Alternatively, maintaining previous maximum actuarial interest rate of 0.25% is possible, but as interest rate level increased, this would be a conservative alternative.
Regulatory Outcomes
The regulatory outcome expected by GE GVT is that consumers will have the prospect of insurance being offered with a better price-performance ratio, going forward.
The new maximum actuarial interest rate of 1% accounts for the positive interest rate trend observed on the capital market since 2022 and projections for various scenarios. If, contrary to expectations, there is a sustained decline in interest rates, life insurers and pension funds must examine their tariffs on whether they are still appropriate.
EU CMSN announcement is already applicable, and Article 2 (Amendment to the Capital Requirements Regulation) enters into force the day after the announcement. Article 2 adjusts the absolute lower limits for the minimum capital requirement.
Effectiveness
Comments on the draft bill may be submitted by Jul. 10, 2024.
The increase in the maximum actuarial interest rate will enter into force on Jan. 1, 2025, so that insurance companies and pension funds will have time to prepare.
Jul. 2024 Legislation Published
On Jul. 24, 2024, GE GVT published the Sixth Ordinance amending ordinances under the Insurance Supervision Act, dealing with actuarial interest rates and new EC rules.

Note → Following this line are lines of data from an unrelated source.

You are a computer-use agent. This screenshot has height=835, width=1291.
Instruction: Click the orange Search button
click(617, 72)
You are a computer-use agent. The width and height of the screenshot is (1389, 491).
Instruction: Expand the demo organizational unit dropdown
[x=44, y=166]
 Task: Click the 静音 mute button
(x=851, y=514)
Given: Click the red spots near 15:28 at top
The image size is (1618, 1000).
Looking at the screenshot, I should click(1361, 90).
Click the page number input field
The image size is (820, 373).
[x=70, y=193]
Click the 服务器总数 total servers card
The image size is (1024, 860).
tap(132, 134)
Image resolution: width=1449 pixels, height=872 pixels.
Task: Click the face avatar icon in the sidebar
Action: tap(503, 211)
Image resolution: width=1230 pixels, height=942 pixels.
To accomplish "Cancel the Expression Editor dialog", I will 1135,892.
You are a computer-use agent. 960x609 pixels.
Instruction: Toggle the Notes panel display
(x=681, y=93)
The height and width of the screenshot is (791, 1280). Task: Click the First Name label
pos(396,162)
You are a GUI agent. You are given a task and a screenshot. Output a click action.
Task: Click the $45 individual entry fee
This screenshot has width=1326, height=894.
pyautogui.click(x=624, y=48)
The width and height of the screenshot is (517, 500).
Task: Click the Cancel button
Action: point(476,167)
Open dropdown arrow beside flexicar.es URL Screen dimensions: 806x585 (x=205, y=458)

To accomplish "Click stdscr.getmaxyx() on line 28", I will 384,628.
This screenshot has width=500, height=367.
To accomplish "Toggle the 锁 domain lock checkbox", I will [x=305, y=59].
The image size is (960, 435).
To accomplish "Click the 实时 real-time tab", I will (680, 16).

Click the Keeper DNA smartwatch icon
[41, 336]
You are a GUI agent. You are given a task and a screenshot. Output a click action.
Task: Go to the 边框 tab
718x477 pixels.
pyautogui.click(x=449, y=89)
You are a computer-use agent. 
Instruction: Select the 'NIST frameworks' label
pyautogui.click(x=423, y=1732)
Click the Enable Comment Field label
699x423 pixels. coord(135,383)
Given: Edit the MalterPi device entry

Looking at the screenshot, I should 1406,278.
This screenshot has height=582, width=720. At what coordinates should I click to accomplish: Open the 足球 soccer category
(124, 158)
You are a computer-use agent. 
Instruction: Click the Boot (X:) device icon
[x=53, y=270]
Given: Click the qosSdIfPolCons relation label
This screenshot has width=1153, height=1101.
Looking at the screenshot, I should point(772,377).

The regulation provides for an increase in the maximum actuarial interest rate in life insurance arrangements, as well as the corresponding adjustment for pension funds.
The regulation also updates the absolute lower limits for minimum capital requirements of insurance companies, which has been based upon a notice that was issued from EC.
Only these changes are to be made within the framework of the original legislation.
Ordinance will enter into force on Jan. 1, 2025, subject to sentence 2 of the law, but Article 2, on Capital Requirements, enters in force day after publication, Jul. 25, 2024.